- WHAT IS EXPECTED -
The data must be returned exactly. No line may be left out.

[Dataset entries]

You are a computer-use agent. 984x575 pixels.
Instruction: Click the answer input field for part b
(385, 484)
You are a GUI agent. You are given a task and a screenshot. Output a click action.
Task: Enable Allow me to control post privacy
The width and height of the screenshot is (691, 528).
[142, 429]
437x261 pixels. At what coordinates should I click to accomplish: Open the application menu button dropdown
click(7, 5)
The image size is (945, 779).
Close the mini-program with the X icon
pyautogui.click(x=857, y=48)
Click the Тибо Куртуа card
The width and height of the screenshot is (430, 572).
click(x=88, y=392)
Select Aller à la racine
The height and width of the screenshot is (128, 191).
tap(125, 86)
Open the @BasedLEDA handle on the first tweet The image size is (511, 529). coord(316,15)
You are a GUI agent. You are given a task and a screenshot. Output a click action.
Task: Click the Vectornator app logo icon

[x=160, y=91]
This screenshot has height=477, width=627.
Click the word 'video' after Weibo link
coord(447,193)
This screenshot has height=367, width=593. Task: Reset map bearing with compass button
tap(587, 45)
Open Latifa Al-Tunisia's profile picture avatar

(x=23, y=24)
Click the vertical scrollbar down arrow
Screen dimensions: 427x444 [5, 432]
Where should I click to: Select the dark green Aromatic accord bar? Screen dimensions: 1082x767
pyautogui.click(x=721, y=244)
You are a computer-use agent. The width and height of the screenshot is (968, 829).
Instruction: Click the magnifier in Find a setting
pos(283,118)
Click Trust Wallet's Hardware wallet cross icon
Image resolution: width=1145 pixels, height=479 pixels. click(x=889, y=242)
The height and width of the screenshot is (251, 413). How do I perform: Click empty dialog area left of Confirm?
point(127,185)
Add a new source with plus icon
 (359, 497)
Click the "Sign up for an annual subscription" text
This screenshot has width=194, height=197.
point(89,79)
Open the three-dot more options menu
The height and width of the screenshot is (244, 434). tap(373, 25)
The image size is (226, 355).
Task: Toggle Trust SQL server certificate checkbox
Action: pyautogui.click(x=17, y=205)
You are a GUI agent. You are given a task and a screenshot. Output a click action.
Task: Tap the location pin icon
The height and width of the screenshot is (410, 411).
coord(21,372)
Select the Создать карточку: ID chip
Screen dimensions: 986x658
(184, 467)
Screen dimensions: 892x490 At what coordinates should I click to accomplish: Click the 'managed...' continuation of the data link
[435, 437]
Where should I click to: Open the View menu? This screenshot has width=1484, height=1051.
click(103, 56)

- THE COMPLETED TASK -
You are a computer-use agent. 984x575 pixels.
Instruction: Click the answer input field for part b
(385, 484)
You are a GUI agent. You are given a task and a screenshot. Output a click action.
Task: Enable Allow me to control post privacy
The width and height of the screenshot is (691, 528).
[142, 429]
437x261 pixels. At what coordinates should I click to accomplish: Open the application menu button dropdown
click(7, 5)
The image size is (945, 779).
Close the mini-program with the X icon
pyautogui.click(x=857, y=48)
Click the Тибо Куртуа card
The width and height of the screenshot is (430, 572).
click(x=88, y=392)
Select Aller à la racine
The height and width of the screenshot is (128, 191).
tap(125, 86)
Open the @BasedLEDA handle on the first tweet The image size is (511, 529). coord(316,15)
You are a GUI agent. You are given a task and a screenshot. Output a click action.
Task: Click the Vectornator app logo icon

[x=160, y=91]
This screenshot has height=477, width=627.
Click the word 'video' after Weibo link
coord(447,193)
This screenshot has height=367, width=593. Task: Reset map bearing with compass button
tap(587, 45)
Open Latifa Al-Tunisia's profile picture avatar

(x=23, y=24)
Click the vertical scrollbar down arrow
Screen dimensions: 427x444 [5, 432]
Where should I click to: Select the dark green Aromatic accord bar? Screen dimensions: 1082x767
pyautogui.click(x=721, y=244)
You are a computer-use agent. The width and height of the screenshot is (968, 829).
Instruction: Click the magnifier in Find a setting
pos(283,118)
Click Trust Wallet's Hardware wallet cross icon
Image resolution: width=1145 pixels, height=479 pixels. click(x=889, y=242)
The height and width of the screenshot is (251, 413). How do I perform: Click empty dialog area left of Confirm?
point(127,185)
Add a new source with plus icon
 (359, 497)
Click the "Sign up for an annual subscription" text
This screenshot has width=194, height=197.
point(89,79)
Open the three-dot more options menu
The height and width of the screenshot is (244, 434). tap(373, 25)
The image size is (226, 355).
Task: Toggle Trust SQL server certificate checkbox
Action: pyautogui.click(x=17, y=205)
You are a GUI agent. You are given a task and a screenshot. Output a click action.
Task: Tap the location pin icon
The height and width of the screenshot is (410, 411).
coord(21,372)
Select the Создать карточку: ID chip
Screen dimensions: 986x658
(184, 467)
Screen dimensions: 892x490 At what coordinates should I click to accomplish: Click the 'managed...' continuation of the data link
[435, 437]
Where should I click to: Open the View menu? This screenshot has width=1484, height=1051.
click(103, 56)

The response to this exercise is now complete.